There are some people who treat the grounds of Jazz Fest as if they hired a realtor and took out a mortgage to buy that spot at the Acura Stage. Those people… well, they’re annoying. Don’t be those people. Don’t bring four giant tarps and create a “saved space” bigger than my shotgun house. Do respect the folks who have put down their one blanket, and try to walk between the blankets when you can.

 

Don’t complain about the musical act. Leave and find one you like.

Picture this: you have saved up your money to afford to spend a day at Jazz Fest. The highlight of your day is getting close enough to the Congo Square Stage to actually get hit with the sweat off of Big Freedia’s forehead. But this guy behind you won’t shut up about how miserable he is, and how he just “doesn’t get it,” and “that one dancer is too big to be dancing like that,” and… shut up! Just. Shut. Up. Walk away. Rather than complain loudly to your companion about the performers, go explore and find something that suits you. With 13 stages, you are bound to discover music you’ll love. 

 

You went to kindergarten. You know what lines are for.

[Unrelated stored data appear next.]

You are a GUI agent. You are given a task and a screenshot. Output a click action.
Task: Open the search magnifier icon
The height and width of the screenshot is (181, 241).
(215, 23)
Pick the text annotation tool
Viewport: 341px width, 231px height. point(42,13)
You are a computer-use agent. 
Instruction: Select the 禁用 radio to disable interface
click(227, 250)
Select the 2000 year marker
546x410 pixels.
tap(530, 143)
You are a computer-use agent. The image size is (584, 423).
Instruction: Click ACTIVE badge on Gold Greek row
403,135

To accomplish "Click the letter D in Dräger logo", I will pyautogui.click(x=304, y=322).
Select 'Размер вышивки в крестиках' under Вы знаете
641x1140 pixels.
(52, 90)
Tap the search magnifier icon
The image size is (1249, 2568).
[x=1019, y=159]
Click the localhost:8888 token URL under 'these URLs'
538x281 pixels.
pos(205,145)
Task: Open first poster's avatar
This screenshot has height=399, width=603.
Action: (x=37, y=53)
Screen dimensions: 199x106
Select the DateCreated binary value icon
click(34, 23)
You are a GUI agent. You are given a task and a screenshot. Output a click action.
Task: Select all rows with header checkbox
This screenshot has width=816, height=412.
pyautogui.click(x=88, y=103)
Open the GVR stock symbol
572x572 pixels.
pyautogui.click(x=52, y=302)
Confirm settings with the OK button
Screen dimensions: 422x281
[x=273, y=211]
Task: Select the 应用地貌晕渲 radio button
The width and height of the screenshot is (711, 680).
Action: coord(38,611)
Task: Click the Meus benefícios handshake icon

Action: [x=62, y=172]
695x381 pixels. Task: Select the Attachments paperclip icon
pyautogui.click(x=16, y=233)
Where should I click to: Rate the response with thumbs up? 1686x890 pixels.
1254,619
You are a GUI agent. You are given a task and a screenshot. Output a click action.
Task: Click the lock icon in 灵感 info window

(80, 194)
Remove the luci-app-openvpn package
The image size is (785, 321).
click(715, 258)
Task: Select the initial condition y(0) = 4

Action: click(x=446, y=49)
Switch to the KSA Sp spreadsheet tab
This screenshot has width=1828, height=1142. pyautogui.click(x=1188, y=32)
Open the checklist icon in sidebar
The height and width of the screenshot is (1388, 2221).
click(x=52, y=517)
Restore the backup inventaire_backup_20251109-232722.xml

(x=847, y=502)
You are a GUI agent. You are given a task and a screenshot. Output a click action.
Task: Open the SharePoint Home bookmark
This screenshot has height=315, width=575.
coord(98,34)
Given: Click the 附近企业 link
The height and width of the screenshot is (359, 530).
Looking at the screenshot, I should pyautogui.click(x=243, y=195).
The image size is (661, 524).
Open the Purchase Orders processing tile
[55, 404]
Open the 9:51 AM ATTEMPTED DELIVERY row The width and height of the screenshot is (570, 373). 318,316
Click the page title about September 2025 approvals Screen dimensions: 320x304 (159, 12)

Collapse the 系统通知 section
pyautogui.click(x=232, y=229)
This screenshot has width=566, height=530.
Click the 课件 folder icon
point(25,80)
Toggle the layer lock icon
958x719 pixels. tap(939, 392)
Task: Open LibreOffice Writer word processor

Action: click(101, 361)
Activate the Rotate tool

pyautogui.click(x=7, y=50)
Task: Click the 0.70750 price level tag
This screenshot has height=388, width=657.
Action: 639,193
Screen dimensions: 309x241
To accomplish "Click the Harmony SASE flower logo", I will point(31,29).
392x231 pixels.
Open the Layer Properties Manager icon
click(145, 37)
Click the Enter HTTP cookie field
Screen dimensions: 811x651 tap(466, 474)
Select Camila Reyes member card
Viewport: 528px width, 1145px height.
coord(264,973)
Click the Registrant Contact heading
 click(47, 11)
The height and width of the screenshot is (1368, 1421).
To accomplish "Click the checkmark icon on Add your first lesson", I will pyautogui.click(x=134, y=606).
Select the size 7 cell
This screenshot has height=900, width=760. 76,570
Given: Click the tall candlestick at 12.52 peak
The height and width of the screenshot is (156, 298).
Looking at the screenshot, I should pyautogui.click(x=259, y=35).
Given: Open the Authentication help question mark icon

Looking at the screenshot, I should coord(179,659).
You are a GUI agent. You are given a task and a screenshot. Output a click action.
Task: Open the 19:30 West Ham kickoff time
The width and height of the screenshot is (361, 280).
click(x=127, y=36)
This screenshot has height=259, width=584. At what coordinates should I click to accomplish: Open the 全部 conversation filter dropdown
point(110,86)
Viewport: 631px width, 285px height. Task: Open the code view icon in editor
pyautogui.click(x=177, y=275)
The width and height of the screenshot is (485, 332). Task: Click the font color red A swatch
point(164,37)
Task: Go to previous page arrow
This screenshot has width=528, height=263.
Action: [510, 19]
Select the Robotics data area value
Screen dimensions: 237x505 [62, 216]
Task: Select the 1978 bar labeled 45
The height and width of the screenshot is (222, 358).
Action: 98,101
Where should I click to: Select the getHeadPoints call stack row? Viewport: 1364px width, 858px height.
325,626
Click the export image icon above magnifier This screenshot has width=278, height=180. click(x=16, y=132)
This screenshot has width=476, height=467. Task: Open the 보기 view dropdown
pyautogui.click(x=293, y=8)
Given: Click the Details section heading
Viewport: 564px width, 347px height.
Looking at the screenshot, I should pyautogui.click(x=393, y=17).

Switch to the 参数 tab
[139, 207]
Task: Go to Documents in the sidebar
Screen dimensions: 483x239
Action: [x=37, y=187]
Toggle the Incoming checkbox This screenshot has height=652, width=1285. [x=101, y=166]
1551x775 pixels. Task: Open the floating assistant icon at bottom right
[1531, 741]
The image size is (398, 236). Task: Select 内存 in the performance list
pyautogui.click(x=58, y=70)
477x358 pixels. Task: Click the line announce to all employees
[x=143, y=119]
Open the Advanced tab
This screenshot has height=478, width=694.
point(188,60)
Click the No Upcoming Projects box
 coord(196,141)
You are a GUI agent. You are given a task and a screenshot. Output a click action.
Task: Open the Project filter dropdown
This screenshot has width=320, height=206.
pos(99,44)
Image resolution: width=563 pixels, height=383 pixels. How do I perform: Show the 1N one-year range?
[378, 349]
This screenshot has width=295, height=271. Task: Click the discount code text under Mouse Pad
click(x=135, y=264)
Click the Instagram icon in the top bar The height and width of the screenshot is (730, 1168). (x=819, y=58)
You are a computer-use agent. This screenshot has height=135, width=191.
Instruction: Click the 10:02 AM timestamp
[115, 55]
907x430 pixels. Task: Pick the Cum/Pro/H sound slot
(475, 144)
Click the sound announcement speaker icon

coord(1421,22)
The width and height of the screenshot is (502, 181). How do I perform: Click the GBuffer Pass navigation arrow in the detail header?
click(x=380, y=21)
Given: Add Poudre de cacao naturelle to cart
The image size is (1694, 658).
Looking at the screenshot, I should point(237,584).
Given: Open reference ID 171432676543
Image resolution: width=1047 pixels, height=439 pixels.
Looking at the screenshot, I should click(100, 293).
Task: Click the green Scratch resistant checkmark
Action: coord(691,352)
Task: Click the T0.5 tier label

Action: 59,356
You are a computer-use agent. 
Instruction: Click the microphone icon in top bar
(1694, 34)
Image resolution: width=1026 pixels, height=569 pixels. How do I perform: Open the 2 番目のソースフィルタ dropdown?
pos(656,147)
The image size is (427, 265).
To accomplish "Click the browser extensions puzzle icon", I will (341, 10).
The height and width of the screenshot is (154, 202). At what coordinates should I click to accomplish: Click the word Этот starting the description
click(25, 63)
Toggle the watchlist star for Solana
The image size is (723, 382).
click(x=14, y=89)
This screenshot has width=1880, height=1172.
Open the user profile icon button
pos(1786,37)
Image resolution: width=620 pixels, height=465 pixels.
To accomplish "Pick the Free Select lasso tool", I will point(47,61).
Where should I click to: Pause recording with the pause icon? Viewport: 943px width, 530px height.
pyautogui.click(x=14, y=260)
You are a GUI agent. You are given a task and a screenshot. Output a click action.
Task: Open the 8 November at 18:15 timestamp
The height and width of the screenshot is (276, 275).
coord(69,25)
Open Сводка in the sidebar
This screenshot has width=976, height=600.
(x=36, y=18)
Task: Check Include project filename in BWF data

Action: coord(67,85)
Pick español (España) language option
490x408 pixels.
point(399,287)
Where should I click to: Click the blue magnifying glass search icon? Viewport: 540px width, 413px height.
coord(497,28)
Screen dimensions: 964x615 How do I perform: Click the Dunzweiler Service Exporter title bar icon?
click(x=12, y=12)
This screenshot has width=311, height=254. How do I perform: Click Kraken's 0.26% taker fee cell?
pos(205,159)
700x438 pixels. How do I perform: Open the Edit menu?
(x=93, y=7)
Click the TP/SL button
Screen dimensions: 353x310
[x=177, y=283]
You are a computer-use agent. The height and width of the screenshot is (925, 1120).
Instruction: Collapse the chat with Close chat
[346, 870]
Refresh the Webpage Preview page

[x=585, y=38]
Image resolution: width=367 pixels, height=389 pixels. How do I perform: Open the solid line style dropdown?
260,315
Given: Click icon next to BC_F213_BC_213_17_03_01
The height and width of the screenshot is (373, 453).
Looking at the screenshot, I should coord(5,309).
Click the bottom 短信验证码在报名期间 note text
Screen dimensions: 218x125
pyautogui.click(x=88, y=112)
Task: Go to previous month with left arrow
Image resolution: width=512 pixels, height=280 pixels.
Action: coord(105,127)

Jazz Fest Koan: If you can’t see the beginning of the line, does the line exist?

Yes, the line exists, and the people in front of you are also hungry, thirsty or in need of the facilities. Be patient. Bring a friend. Make friends with the people in line next to you. Don’t budge.

 

Tip.

Whether you are buying a beer from the Rotary tent or still going strong at d.b.a. at 2:00 a.m., tip! This is America, where we underpay our service workers, musicians, teachers, coaches… so tip at the beer tents, food stands, clubs, bars and restaurants you will frequent while you fest. Start at 20 percent and go up from there.

 

Wear shoes.

Y’all, it’s horse manure.  

 

Be kind.

More than 400,000 people will attend Jazz Fest this year. That’s a lot of tired, sweaty, sunburned, mildly drunk people. Be kind to each other. You never know when someone just had the best or worst day of their lives.